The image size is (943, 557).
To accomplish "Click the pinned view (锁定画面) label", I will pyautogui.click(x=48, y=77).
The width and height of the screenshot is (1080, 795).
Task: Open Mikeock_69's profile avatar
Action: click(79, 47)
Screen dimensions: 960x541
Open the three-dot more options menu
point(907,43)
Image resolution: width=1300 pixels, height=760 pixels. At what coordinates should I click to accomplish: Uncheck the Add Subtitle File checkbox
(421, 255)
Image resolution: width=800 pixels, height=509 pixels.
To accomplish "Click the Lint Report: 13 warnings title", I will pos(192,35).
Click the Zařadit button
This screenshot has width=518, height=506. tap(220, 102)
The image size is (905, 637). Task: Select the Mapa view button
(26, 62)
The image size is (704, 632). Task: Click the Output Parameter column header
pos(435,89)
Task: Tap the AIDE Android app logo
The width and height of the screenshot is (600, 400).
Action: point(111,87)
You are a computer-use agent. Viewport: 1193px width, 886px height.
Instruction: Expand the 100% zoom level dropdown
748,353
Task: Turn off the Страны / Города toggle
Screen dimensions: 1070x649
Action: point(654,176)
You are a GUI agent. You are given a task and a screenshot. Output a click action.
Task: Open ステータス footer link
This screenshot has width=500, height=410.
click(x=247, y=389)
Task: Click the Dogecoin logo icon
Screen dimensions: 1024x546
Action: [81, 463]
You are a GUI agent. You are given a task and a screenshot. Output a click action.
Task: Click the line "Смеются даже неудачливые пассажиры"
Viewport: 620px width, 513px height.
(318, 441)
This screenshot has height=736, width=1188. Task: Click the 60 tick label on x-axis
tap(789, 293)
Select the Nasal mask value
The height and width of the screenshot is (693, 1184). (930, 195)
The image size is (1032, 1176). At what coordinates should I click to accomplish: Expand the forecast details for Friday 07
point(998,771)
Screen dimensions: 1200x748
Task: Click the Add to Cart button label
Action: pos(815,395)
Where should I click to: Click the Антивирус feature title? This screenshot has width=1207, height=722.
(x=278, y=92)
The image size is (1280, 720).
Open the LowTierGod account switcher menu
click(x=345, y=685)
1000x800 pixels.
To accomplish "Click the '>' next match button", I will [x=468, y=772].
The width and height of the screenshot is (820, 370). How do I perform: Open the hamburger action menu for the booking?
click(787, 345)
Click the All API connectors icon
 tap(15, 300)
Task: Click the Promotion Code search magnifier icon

• [Activity] Would you write out each entry precisely as it is given?

• [The answer]
The image size is (943, 557).
To accomplish "Click the pinned view (锁定画面) label", I will pyautogui.click(x=48, y=77).
The width and height of the screenshot is (1080, 795).
Task: Open Mikeock_69's profile avatar
Action: click(79, 47)
Screen dimensions: 960x541
Open the three-dot more options menu
point(907,43)
Image resolution: width=1300 pixels, height=760 pixels. At what coordinates should I click to accomplish: Uncheck the Add Subtitle File checkbox
(421, 255)
Image resolution: width=800 pixels, height=509 pixels.
To accomplish "Click the Lint Report: 13 warnings title", I will pos(192,35).
Click the Zařadit button
This screenshot has width=518, height=506. tap(220, 102)
The image size is (905, 637). Task: Select the Mapa view button
(26, 62)
The image size is (704, 632). Task: Click the Output Parameter column header
pos(435,89)
Task: Tap the AIDE Android app logo
The width and height of the screenshot is (600, 400).
Action: point(111,87)
You are a computer-use agent. Viewport: 1193px width, 886px height.
Instruction: Expand the 100% zoom level dropdown
748,353
Task: Turn off the Страны / Города toggle
Screen dimensions: 1070x649
Action: point(654,176)
You are a GUI agent. You are given a task and a screenshot. Output a click action.
Task: Open ステータス footer link
This screenshot has width=500, height=410.
click(x=247, y=389)
Task: Click the Dogecoin logo icon
Screen dimensions: 1024x546
Action: [81, 463]
You are a GUI agent. You are given a task and a screenshot. Output a click action.
Task: Click the line "Смеются даже неудачливые пассажиры"
Viewport: 620px width, 513px height.
(318, 441)
This screenshot has height=736, width=1188. Task: Click the 60 tick label on x-axis
tap(789, 293)
Select the Nasal mask value
The height and width of the screenshot is (693, 1184). (930, 195)
The image size is (1032, 1176). At what coordinates should I click to accomplish: Expand the forecast details for Friday 07
point(998,771)
Screen dimensions: 1200x748
Task: Click the Add to Cart button label
Action: pos(815,395)
Where should I click to: Click the Антивирус feature title? This screenshot has width=1207, height=722.
(x=278, y=92)
The image size is (1280, 720).
Open the LowTierGod account switcher menu
click(x=345, y=685)
1000x800 pixels.
To accomplish "Click the '>' next match button", I will [x=468, y=772].
The width and height of the screenshot is (820, 370). How do I perform: Open the hamburger action menu for the booking?
click(787, 345)
Click the All API connectors icon
 tap(15, 300)
Task: Click the Promotion Code search magnifier icon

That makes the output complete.